- The acquisition would be helping Catalent in expanding its capabilities of developing costly & specialized gene therapy treatments.
- The company would be carrying out the acquisition through an all-cash deal, scheduled to be announced soon.
Catalent, Inc., (Catalent), a New Jersey-based technology & pharmaceutical firm, has reportedly agreed to acquire Baltimore-based biotechnology company, Paragon Bioservices, Inc. (Paragon) in a $1.2 billion deal.
Reports cite, if confirmed, the proposed acquisition deal would be following other recent multibillion-dollar deals involving other companies working in the field of gene therapy.
According to a report by The Wall Street Journal, the proposed acquisition would be greatly helping Catalent in expanding its capabilities of developing costly & specialized gene therapy treatments.
Pharmaceutical companies, in recent years, have been foraying aggressively into the field of gene therapy, where proven treatments for the inherited & rare diseases command some of the medical industry’s highest prices.
Paragon, which is backed by the private equity firms of NewSpring Capital and Camden Partners, largely focuses on the development of gene therapies, complex biopharmaceuticals as well as next-generation vaccines for the company’s clients. The company is further expected to record a revenue of more than $200 million in 2019.

## Activities
1. According to the acquisition report, which private equity firms back Paragon?
2. Do these statements agree with the acquisition report? Answer yes or no for each, quoting the words that decide it. (a) Catalent is based in Baltimore. (b) The deal is to be paid entirely in cash. (c) Paragon is expected to bring in more than $200 million in revenue in 2019.

## Supplied information
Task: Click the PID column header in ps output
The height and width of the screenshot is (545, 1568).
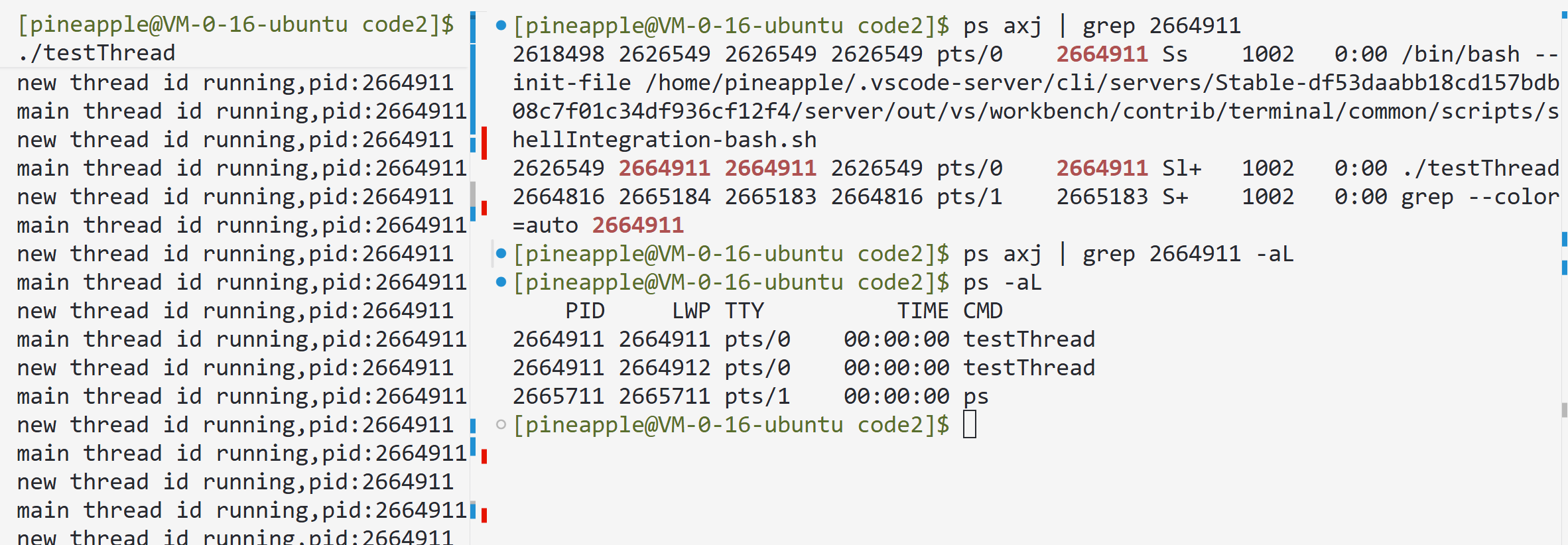Action: point(585,311)
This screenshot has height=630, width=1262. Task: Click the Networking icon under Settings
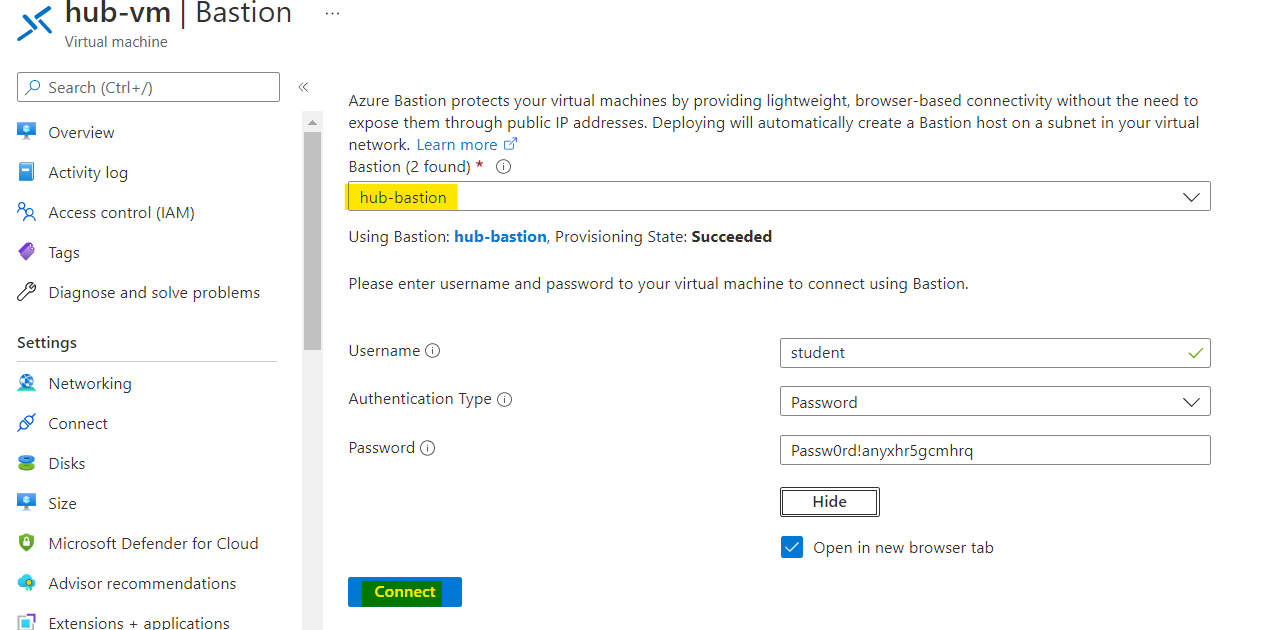[x=27, y=383]
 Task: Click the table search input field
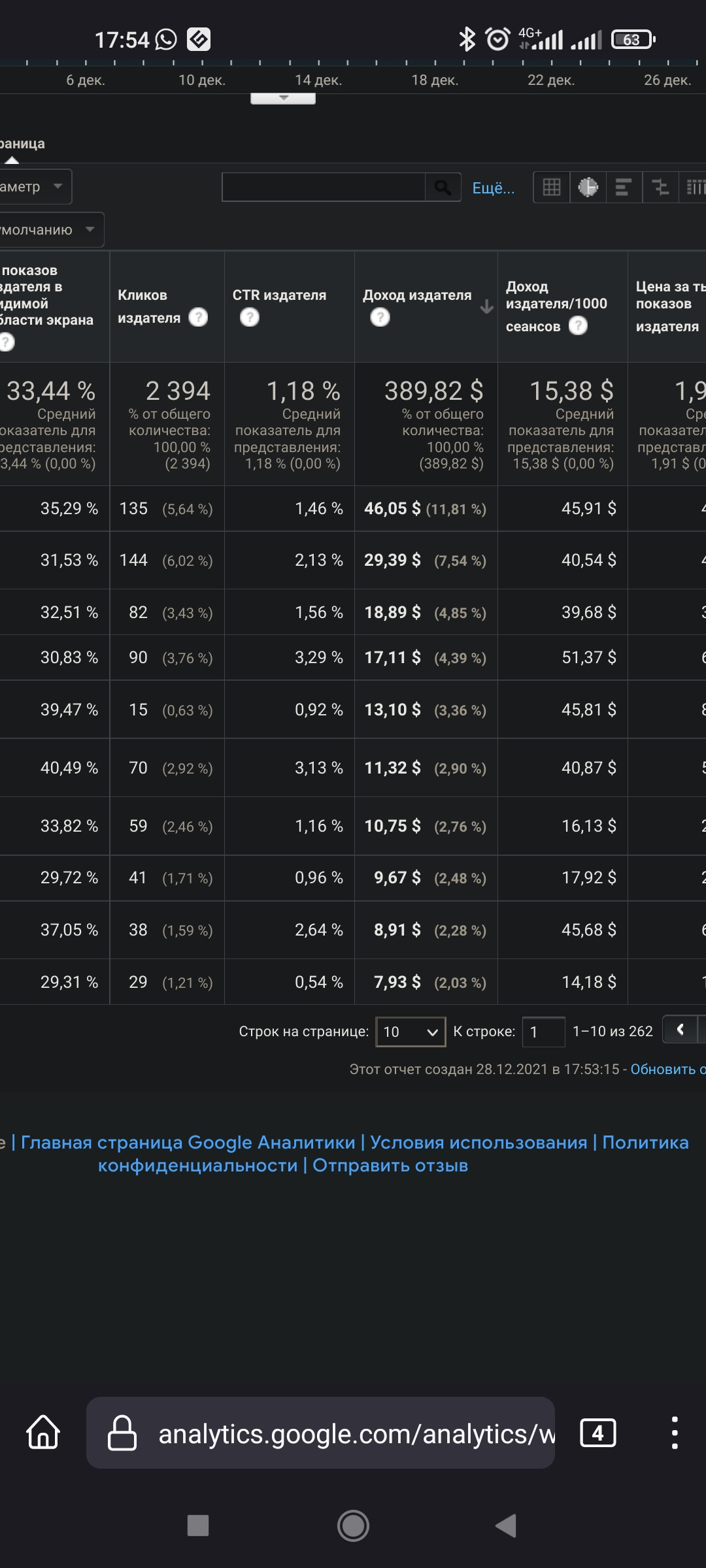tap(324, 188)
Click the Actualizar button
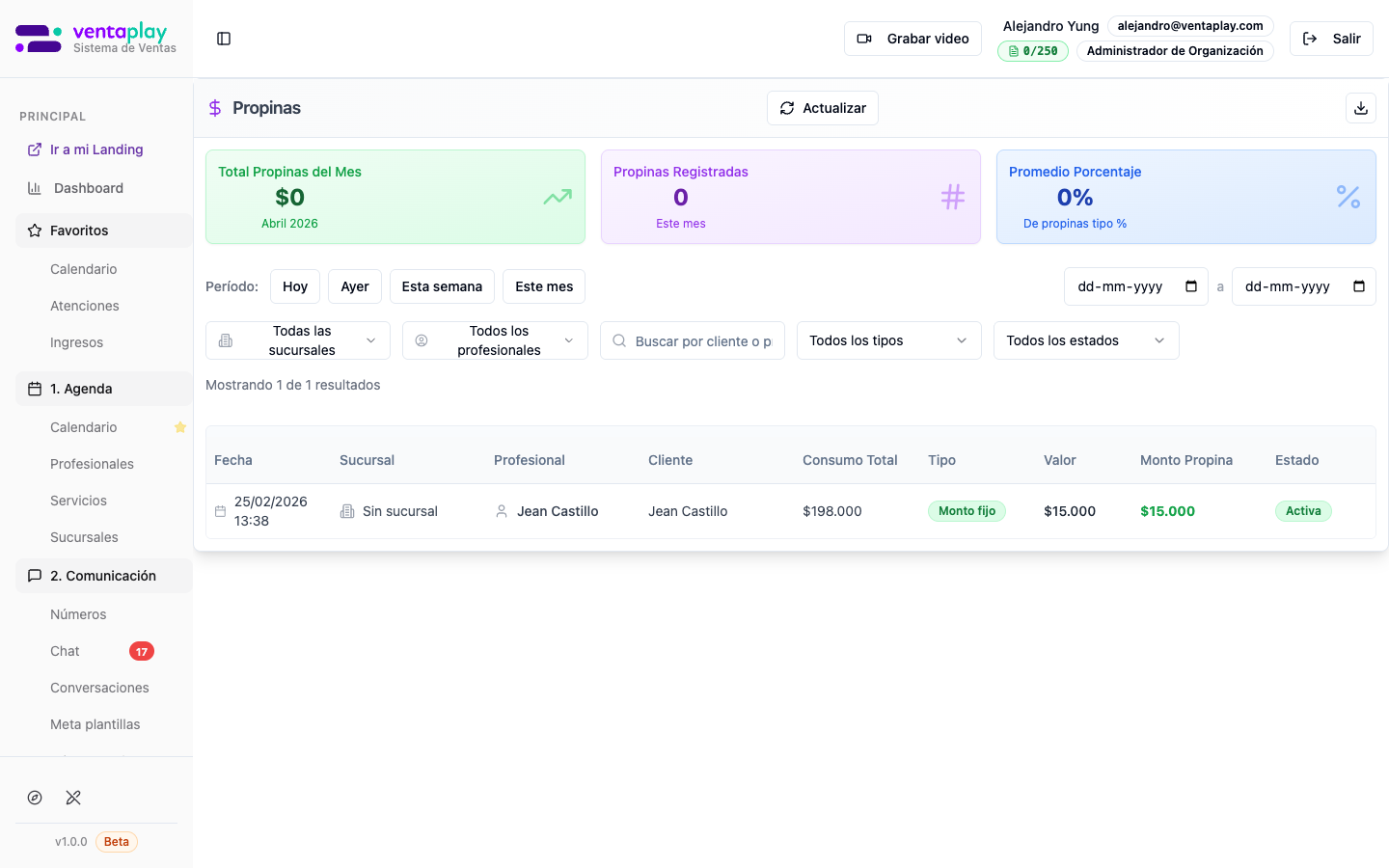1389x868 pixels. pos(822,108)
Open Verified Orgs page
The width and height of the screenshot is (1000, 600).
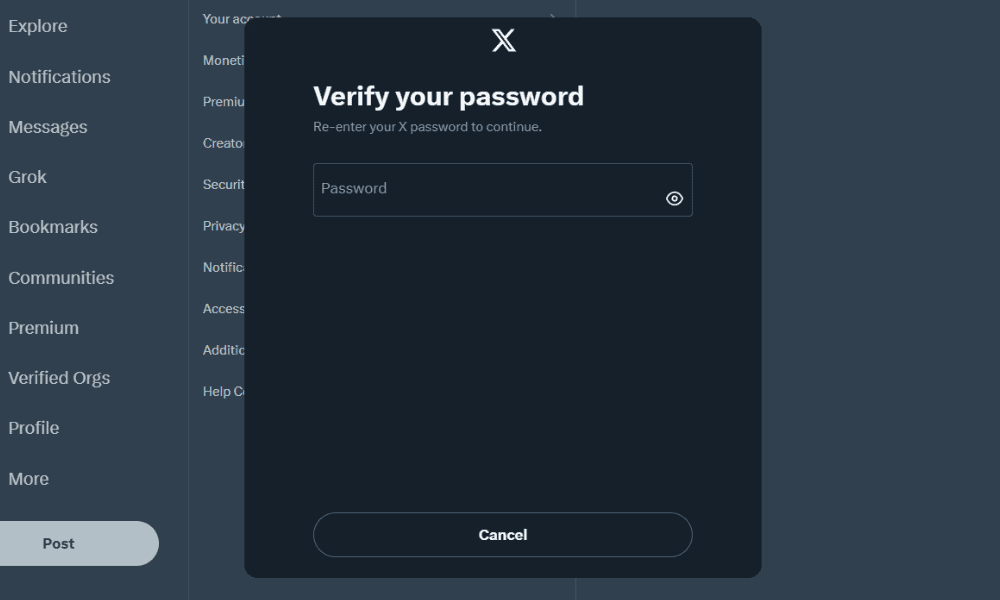[x=59, y=378]
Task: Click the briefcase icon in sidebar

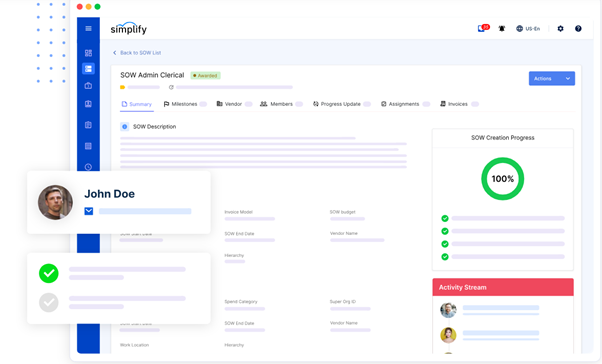Action: tap(88, 86)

## Answers for the tasks
1. NewSpring Capital and Camden Partners.

2.
(a) No: "a New Jersey-based technology & pharmaceutical firm"
(b) Yes: "through an all-cash deal"
(c) Yes: "expected to record a revenue of more than $200 million in 2019"